BELKİ BÜTÜN ZAMANLARIN özelliğiydi, bilmiyoruz. Ama birşeyden eminiz; yaşadığımız zamanın bir özelliği bu: sözü amelinden saymamak.

Bu zamanın insanları, sözü çoğaltıyor. Konuştukları arasında üstüne farz olmayan nice konu olduğu gibi, ondan da önemlisi, konuştukları arasında üstüne haram olan konular var. O öyle dedi, bu şöyle yapmış, bunun böyle yaptığını söylediler, berikinden şöyle duydum diyor insanlar. '-mış'lardan '-dır' üretiliyor, söylentiden 'gerçek' türetiliyor. Niyet okuyor insanlar; "Ben öyle zannediyorsam öyledir" diye biliyor ve o yüzden akıllarına gelen herşeyi diyebiliyorlar.
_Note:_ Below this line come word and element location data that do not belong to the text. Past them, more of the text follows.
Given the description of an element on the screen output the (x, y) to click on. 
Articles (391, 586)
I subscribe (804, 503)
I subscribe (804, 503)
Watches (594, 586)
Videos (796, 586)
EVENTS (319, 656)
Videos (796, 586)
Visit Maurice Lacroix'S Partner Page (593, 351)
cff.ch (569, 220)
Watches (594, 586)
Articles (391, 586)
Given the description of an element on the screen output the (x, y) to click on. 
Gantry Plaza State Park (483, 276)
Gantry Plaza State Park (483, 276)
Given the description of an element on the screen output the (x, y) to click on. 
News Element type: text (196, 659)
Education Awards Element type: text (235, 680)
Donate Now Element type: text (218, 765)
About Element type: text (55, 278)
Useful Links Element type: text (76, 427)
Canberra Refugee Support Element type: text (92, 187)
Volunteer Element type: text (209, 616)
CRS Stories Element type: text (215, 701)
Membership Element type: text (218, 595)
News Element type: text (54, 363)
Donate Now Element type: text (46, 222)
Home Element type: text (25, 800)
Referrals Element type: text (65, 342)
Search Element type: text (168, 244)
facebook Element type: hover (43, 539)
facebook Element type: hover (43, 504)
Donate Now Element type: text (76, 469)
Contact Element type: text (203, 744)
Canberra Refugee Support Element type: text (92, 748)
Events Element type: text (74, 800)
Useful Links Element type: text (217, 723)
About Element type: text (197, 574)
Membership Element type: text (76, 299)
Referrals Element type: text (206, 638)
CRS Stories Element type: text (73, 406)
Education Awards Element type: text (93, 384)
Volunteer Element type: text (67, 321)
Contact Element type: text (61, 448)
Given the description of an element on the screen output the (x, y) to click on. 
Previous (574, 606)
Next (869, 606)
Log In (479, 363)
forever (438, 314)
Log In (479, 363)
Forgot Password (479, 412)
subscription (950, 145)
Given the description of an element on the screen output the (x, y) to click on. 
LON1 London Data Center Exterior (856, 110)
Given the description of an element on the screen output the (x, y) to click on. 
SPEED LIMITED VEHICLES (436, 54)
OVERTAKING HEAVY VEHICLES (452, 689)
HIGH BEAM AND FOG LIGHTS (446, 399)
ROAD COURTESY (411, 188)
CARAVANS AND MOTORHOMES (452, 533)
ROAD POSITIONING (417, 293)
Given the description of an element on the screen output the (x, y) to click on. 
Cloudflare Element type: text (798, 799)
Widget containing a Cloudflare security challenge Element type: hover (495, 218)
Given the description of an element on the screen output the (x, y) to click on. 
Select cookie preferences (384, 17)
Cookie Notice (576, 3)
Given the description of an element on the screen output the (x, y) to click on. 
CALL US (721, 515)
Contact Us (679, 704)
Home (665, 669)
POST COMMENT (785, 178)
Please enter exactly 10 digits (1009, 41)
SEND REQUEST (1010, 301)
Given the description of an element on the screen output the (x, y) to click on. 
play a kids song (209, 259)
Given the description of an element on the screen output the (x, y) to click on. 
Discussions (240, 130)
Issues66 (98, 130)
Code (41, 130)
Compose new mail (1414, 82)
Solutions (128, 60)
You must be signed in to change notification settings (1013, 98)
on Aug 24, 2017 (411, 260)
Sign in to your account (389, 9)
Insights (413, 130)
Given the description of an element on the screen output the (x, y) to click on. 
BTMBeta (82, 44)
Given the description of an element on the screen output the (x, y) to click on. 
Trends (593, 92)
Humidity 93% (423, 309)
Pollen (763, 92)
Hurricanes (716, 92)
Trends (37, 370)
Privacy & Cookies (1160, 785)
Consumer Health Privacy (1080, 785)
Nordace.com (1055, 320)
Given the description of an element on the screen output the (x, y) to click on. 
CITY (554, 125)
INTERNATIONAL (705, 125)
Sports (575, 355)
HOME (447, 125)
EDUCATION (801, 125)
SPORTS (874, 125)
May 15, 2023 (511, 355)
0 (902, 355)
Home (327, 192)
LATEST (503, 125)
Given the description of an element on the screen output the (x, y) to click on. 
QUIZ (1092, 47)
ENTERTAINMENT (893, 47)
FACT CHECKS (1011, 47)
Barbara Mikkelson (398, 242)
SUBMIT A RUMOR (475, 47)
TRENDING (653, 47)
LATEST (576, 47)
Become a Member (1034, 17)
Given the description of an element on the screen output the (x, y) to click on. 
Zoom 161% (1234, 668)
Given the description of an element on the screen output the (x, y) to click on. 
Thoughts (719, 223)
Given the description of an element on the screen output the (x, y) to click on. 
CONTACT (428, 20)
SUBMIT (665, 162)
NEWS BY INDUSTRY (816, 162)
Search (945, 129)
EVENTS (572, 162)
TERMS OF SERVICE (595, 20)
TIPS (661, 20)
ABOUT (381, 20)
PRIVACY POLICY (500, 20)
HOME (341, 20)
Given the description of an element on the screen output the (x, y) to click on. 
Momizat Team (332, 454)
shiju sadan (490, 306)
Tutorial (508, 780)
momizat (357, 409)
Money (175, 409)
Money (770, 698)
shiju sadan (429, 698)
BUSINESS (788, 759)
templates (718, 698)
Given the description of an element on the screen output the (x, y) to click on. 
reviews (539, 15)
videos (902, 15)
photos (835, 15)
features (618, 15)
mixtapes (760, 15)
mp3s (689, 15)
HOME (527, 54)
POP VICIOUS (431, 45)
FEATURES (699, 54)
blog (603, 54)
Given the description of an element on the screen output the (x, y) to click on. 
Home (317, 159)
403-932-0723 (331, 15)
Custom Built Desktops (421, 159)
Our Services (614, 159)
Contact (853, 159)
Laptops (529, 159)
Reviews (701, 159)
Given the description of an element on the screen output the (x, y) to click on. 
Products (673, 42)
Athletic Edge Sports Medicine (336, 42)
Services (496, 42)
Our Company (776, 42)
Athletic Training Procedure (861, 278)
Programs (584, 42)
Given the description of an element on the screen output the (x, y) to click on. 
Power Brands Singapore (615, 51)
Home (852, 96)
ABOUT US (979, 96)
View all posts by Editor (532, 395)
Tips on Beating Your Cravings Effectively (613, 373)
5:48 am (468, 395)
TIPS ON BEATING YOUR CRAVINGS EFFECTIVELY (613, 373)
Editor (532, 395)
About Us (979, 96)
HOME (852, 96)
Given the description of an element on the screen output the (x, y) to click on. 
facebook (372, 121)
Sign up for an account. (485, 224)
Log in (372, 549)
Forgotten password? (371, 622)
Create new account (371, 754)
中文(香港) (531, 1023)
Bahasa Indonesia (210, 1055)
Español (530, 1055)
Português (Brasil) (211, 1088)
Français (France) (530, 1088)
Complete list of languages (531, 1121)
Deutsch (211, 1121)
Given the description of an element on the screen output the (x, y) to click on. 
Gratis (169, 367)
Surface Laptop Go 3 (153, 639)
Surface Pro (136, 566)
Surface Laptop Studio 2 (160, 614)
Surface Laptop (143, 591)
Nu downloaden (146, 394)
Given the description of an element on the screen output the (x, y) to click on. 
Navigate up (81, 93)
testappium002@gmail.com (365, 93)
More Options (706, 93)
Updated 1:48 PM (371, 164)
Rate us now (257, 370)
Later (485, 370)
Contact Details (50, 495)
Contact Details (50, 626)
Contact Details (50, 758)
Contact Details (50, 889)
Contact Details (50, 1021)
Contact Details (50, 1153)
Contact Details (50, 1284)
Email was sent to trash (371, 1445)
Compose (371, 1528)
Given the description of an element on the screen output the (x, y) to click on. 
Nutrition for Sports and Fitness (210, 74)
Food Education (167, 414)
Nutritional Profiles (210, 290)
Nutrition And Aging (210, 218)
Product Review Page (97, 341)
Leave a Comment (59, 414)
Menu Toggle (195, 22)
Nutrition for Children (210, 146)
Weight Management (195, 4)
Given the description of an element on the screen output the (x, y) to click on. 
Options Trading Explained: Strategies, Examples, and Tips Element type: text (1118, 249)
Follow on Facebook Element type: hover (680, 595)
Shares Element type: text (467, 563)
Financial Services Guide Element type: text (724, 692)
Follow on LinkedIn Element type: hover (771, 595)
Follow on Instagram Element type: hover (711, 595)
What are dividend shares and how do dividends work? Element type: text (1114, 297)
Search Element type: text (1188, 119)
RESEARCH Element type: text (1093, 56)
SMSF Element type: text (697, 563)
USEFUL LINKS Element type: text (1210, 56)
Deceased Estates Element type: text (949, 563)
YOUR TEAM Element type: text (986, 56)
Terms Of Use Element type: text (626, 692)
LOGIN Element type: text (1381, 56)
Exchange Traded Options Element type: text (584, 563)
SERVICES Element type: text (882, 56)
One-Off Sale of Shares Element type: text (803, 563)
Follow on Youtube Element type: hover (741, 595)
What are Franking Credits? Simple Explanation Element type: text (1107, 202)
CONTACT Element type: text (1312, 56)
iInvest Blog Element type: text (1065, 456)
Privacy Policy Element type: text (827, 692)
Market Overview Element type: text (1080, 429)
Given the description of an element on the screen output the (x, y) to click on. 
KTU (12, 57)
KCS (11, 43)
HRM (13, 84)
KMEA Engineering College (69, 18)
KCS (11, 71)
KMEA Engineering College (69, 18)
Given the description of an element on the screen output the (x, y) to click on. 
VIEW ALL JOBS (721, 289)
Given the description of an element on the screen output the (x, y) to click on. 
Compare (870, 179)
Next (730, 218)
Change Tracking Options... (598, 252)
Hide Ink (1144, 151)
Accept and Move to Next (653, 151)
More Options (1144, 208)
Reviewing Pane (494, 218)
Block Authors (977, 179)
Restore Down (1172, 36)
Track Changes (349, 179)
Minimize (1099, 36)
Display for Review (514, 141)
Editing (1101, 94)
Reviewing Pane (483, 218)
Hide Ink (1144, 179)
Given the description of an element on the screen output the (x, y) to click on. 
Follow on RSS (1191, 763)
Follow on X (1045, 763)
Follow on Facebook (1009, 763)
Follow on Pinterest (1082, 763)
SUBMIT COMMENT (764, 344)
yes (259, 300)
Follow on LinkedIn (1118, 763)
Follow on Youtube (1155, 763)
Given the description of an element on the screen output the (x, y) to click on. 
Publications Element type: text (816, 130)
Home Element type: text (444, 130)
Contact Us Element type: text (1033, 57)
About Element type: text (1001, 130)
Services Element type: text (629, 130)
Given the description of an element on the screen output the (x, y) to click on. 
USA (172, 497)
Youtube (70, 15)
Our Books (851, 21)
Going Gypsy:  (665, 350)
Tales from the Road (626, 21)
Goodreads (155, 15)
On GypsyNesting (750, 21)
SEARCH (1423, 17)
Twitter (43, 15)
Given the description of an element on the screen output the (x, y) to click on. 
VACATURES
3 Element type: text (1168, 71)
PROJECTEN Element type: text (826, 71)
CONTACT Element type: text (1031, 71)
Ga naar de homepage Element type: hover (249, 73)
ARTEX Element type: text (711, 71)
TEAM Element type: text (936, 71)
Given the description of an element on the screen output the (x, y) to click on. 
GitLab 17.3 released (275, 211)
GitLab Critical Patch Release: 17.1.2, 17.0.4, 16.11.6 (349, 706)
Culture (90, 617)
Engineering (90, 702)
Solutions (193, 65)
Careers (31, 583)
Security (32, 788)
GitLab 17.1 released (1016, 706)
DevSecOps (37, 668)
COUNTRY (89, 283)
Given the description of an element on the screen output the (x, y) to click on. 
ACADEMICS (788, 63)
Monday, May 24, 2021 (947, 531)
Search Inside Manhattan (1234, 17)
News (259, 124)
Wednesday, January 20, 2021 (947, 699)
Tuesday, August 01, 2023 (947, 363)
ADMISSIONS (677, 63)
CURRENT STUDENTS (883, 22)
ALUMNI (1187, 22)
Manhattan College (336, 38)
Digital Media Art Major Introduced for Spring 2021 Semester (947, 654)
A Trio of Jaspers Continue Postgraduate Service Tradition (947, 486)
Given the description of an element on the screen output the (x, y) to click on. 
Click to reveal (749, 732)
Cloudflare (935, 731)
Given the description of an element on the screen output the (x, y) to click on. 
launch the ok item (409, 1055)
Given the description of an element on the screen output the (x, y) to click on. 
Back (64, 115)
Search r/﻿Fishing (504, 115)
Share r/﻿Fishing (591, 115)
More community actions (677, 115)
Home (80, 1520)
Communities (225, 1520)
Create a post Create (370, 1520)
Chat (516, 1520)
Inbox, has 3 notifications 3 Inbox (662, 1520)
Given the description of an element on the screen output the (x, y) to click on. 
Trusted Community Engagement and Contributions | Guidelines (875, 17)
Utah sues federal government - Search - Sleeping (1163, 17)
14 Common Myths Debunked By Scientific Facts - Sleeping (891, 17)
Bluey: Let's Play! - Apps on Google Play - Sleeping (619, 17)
Böyle diye diye, dostluklar yıkılıyor, kardeşlikler aşınıyor. Güven bunalımı yaşıyor insanlar; kimileri kimseye güvenemiyor, güvenenler ise güvendiği dağlara yağan karları hayretle seyrediyor.

Gelin görün ki, bu yüzden bozulan bir beraberliğin, yıkılan bir dostluğun, biten bir evliliğin, dağılan bir ortaklığın sorumluları, kendilerine savunmakta hiç mi hiç zorluk çekmiyorlar: "Ben birşey yapmadım ki!"

'Yapmak,' yani 'amel etmek,' yani bir eylemde, bir fiilde bulunmak insanın eliyle, ayağıyla yaptığı şeye işaret ediyor ise eğer; doğru, yaptıkları birşey yok. Karşıdakine ne yumruk salladılar, ne uygun yerine tekmeyi vurup kapı dışarı ettiler. Ne elleri birşey yaptı, ne ayakları.

Ama 'yapmak' denilen şeyin içine dudakların kıpırtısı, 'dil'in kıvrılışı, ses tellerinin titreyişi de giriyorsa eğer, o kadar çok şey yaptılar, o kadar ağır fiiller işlediler, öylesine yıkıcı bir şiddet uyguladılar ki!...

Ses telleri titredi, dilleri kıvrıldı, dudakları kıpırdadı ve ağızlarından 'söz' denilen şey çıktı. Birbiri ardısıra birleşip 'cümle' haline gelen kelimeler çıktı.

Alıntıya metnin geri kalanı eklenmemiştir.